Expunctions and Non Disclosure Orders
Expunction or the removal of arrest records A criminal history on someone will show that they were arrested and charged with a crime, even though their case was dismissed or they were found not guilty. Criminal history is used by governmental agencies, schools, employers, apartments and credit agencies to judge a person. This can result in the denial of admission to schools, employment, housing and credit. In Texas, if a person does qualify to expunge their criminal record, they can remove or erase their arrest, booking and court proceedings from the local, state, and federal records. A clean criminal record is something no one should take for granted. Do you qualify for a record expunction? Contact us for general questions on record expunction or other criminal cases in fort worth, or the dfw area.
What Criminal Records Can Be Expunged? What is eligible for a criminal record expunction? Many Class "C" misdemeanors can be expunged, even if there was a plea of guilty or no contest (nolo contendere) should the Defendant have received a deferred adjudication. A felony or a misdemeanor can be expunged if the person who was tried for the offense and arrested was Acquitted or found not guilty by a judge or jury. Convicted and subsequently pardoned or dismissed. Even if a person's criminal case was dismissed or they were found not guilt, their criminal record will show that they were arrested and charged with a crime. A record expunction in the state of Texas will remove all criminal history from their record. If a person does not qualify to have their criminal record expunged, they may be able to have their records sealed by an order of non-disclosure.
Non-Disclorure Orders: An Order of Non-Disclosure prevents certain law enforcement agencies from releasing any records associated with your arrest, prosecution and deferred probation sentence to the public. With a Non Disclosure Order, your criminal records are exempt, or sealed, from disclosure under the Public Information Act. The disclosure order also allows you to deny the occurrence of that arrest and prosecution unless the records are being used in subsequent criminal proceeding. Contrary to what many people think, a criminal record does not automatically seal itself or go away over time. It remains public and permanent until it is ordered sealed or expunged by a judge. So, even if your case was dismissed or you were found not guilty, your criminal history will show that you were arrested and charged with a particular crime. You must seek sealing your record, known as an order of non disclosure, through the courts and in appropriate time. Each case is different and will be decided individually by the Court. Who is eligible for an Order of Non Disclosure? An individual who has successfully completed deferred adjudication probation may qualify for an order of nondisclosure. An Order of Non-disclosure, also referred to as Sealing your record is a great way to limit the discovery of any past criminal history, you may have. If granted, what does an Order of non disclosure do for me? If granted, an Order of non disclosure prohibits criminal justice agencies from disclosing records to the public related to that arrest and charge.
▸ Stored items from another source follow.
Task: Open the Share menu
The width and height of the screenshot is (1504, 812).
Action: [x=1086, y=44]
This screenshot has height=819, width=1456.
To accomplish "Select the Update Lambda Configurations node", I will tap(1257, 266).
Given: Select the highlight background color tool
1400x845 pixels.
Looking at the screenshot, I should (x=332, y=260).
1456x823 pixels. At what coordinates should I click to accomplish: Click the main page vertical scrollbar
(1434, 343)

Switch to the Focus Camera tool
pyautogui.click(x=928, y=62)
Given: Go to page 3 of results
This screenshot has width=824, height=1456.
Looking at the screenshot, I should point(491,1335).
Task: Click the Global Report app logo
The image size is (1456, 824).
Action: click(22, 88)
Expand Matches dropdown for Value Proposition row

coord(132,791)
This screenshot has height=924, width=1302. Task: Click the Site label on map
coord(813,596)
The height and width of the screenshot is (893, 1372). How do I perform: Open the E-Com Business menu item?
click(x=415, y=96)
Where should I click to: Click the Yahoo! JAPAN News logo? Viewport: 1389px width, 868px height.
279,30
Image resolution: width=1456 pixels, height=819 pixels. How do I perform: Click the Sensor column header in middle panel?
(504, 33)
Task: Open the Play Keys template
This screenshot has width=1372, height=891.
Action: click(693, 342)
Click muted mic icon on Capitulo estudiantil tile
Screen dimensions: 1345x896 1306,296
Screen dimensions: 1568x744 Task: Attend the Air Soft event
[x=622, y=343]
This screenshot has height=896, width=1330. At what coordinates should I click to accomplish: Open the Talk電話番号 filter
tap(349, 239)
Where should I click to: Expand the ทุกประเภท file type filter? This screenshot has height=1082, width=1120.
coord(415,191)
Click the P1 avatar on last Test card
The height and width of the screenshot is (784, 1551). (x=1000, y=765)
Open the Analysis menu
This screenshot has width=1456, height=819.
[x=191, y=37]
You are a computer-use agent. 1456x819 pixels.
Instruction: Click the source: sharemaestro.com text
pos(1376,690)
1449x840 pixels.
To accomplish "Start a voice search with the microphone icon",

However, be forewarned, if your particular offense calls for a waiting period, you may lose your eligibility for this Order if you receive a subsequent conviction or deferred adjudication, except for traffic violations. Aren't juvenile records automatically sealed? There is a common misconception in Texas that records of Juvenile offenses are secret or are automatically sealed after the individual has reached adult status. Now due to the internet and other sources Juvenile Records are more accessible than ever to schools, employers and governmental agencies. Fortunately Texas law allows for the sealing of most Juvenile offenses. You must seek sealing of records through the courts and in appropriate time. Each case is different and will be decided individually by the Court. Violation of an Order of Non Disclosure. Persons who violate this "order" will be subject to civil sanctions by the Attorney General's Office - a first offense will generate a warning; subsequent violations will generate a civil penalty with a fine.